I need to fix my chronological order, too.

Can we mark games that are known to have been released and sold, leaving others as “status unknown”? That seems sufficient to direct people to less buggy versions without selecting a single blessed version. If evidence appears that shows a previously unknown game was in fact released, it can be marked as such.

I managed to miss this one until now. Question: when it says here that “Versions marked “final-dev” are unreleased final internal versions (according to the Fact Sheet). That is, they had changes in progress when development shut down. These may fix bugs, but they never went through QA, so they should not be considered release-quality.”, does that not mean that final-devs are not, indeed, the latest released? Not everything has a “final-dev”. If every game had a “final-dev” that question might come up more clearly.
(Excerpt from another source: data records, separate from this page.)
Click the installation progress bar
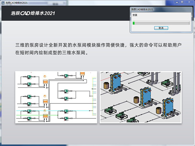The image size is (195, 146). coord(161,23)
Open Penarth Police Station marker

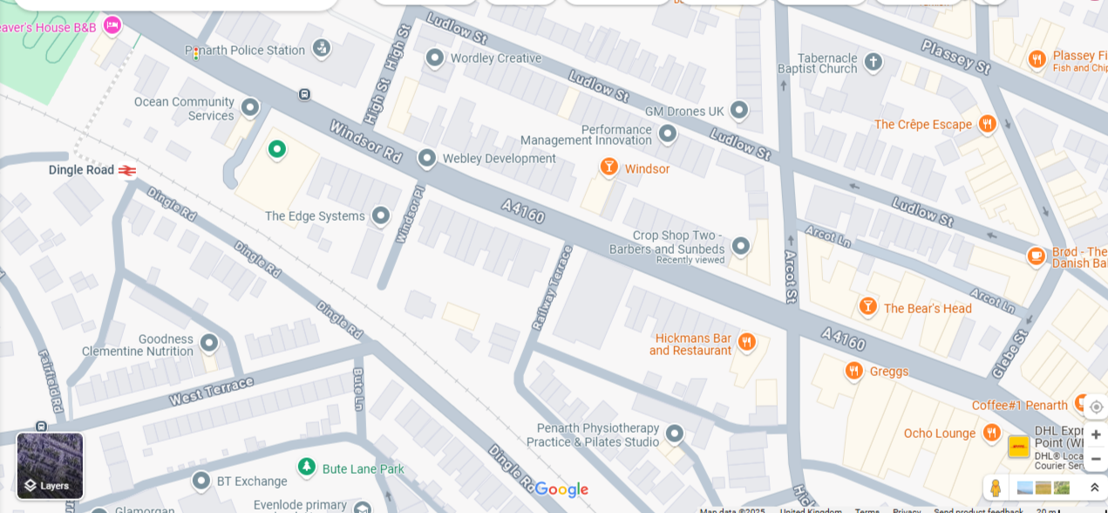321,48
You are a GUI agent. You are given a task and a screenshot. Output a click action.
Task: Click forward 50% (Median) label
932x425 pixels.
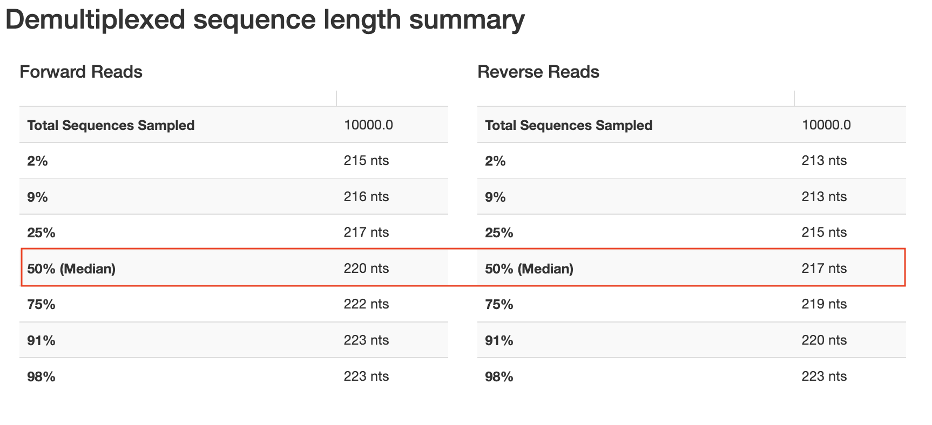click(71, 269)
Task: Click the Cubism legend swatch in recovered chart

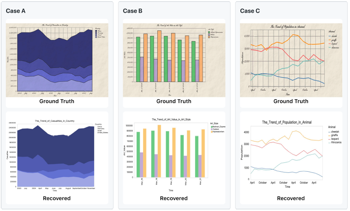Action: tap(212, 129)
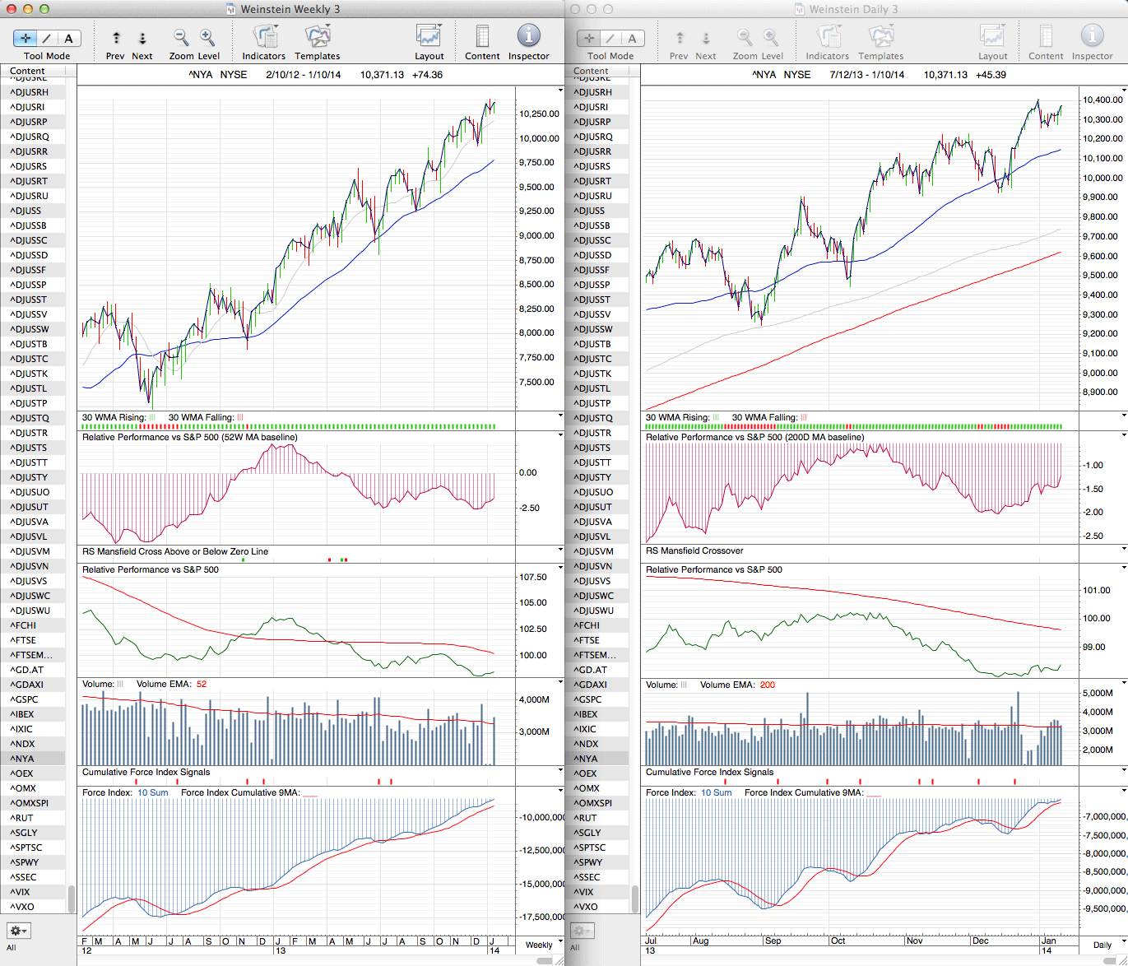Open the gear action menu below the Weekly symbol list
This screenshot has width=1128, height=966.
tap(18, 931)
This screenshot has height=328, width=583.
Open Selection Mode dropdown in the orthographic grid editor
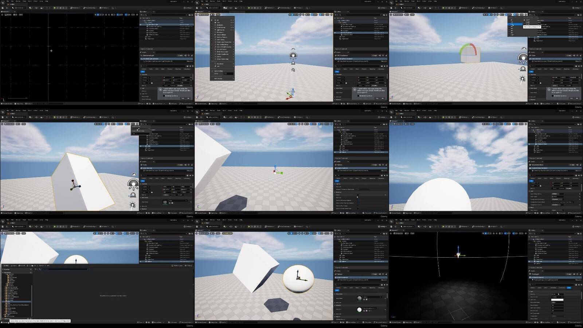pos(18,8)
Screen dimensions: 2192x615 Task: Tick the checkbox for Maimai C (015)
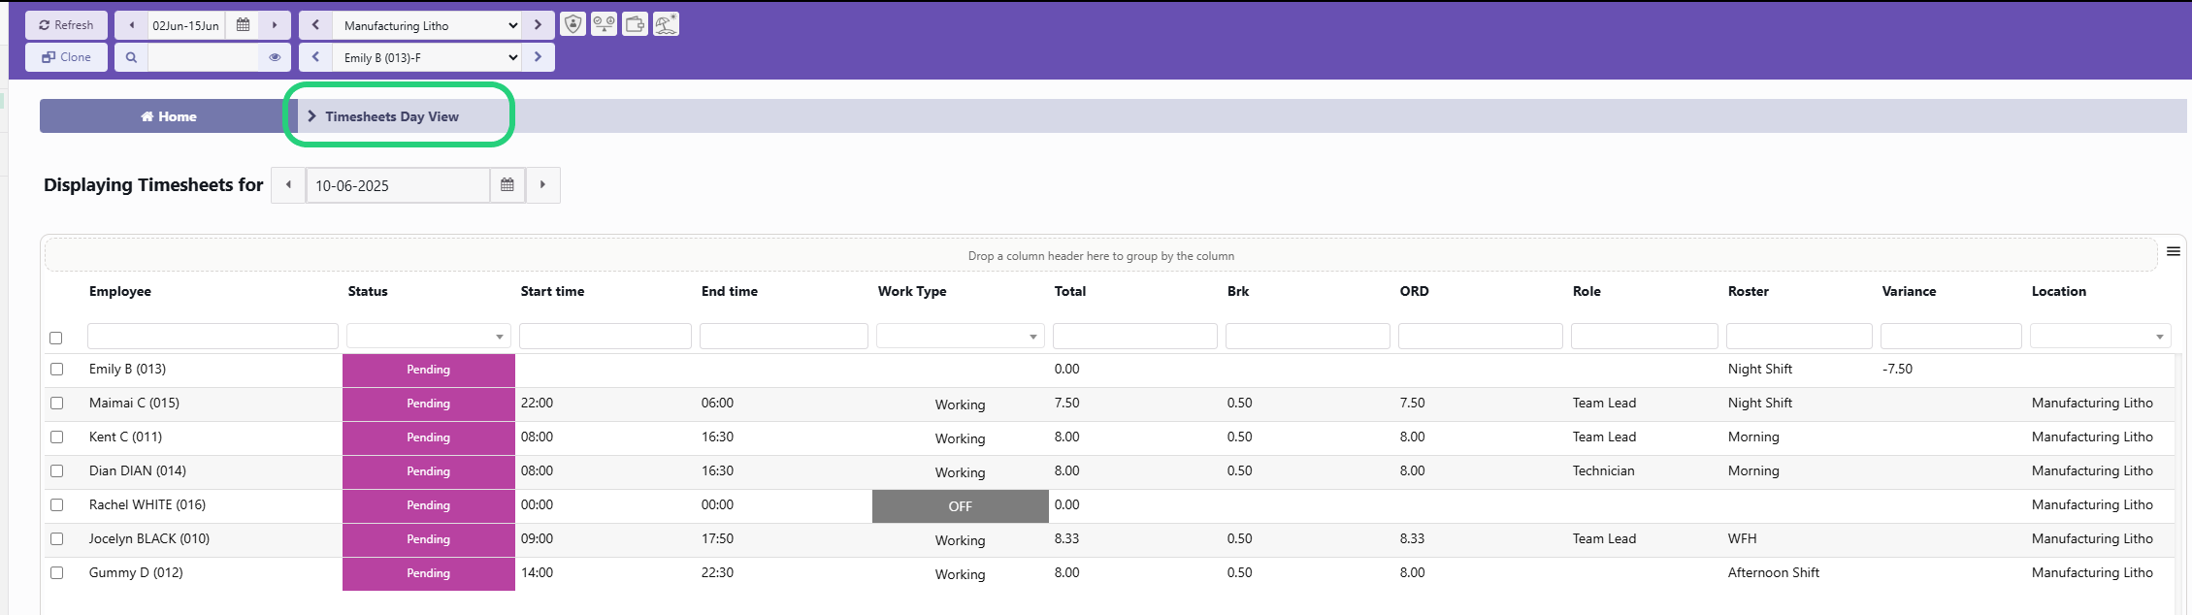[x=56, y=404]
It seems that the ones which have a “final-dev” are usually preceded by “masterpieces” or “solid gold”.

Unless I misunderstand, a not uncommon occurrence.
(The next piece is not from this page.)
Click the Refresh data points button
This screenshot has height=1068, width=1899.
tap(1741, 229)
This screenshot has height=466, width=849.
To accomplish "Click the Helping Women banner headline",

I think there are two types of people visiting: people doing research and people playing games. The former will read the page and consult the fact sheet, while the latter just need to know which game to play.

Saying somewhere near the top that people looking to play should download the Masterpieces version might be the most impactful change one could make. Perhaps it ought to be repeated, even.

I feel most people will find these games via IFDB, though I guess we can’t really know. I see Dan has been updating the IFDB pages; if there’s more work to do there I’m happy to pitch in. Or perform other tasks related to Infocom’s IFDB pages.

As historian, I suspect that is a sitz im leben issue, so perhaps the best course is an interview with an Elder Imp, asking about the internal organization of the company.

and said internal organisation should be compared to The Drive’s internal organisation: I have here, via bitsavers, a good chunk of DECsystem documentation, and I (and Zarf et.al.) should look into it, but what matters is who back then has access to the in-development story files. For example, read access to story files to other users (I use the *nix parlance here) is a pointer toward internal betatesting.

So, what was the practical dev cycle inside the company ? and the file’s permissions (again, *nix parlance) can be related to said dev cycle ?

HTH and
Best regards from Italy,
dott. Piergiorgio.

I don’t believe file metadata (ownership, permissions, timestamps) have been preserved at all.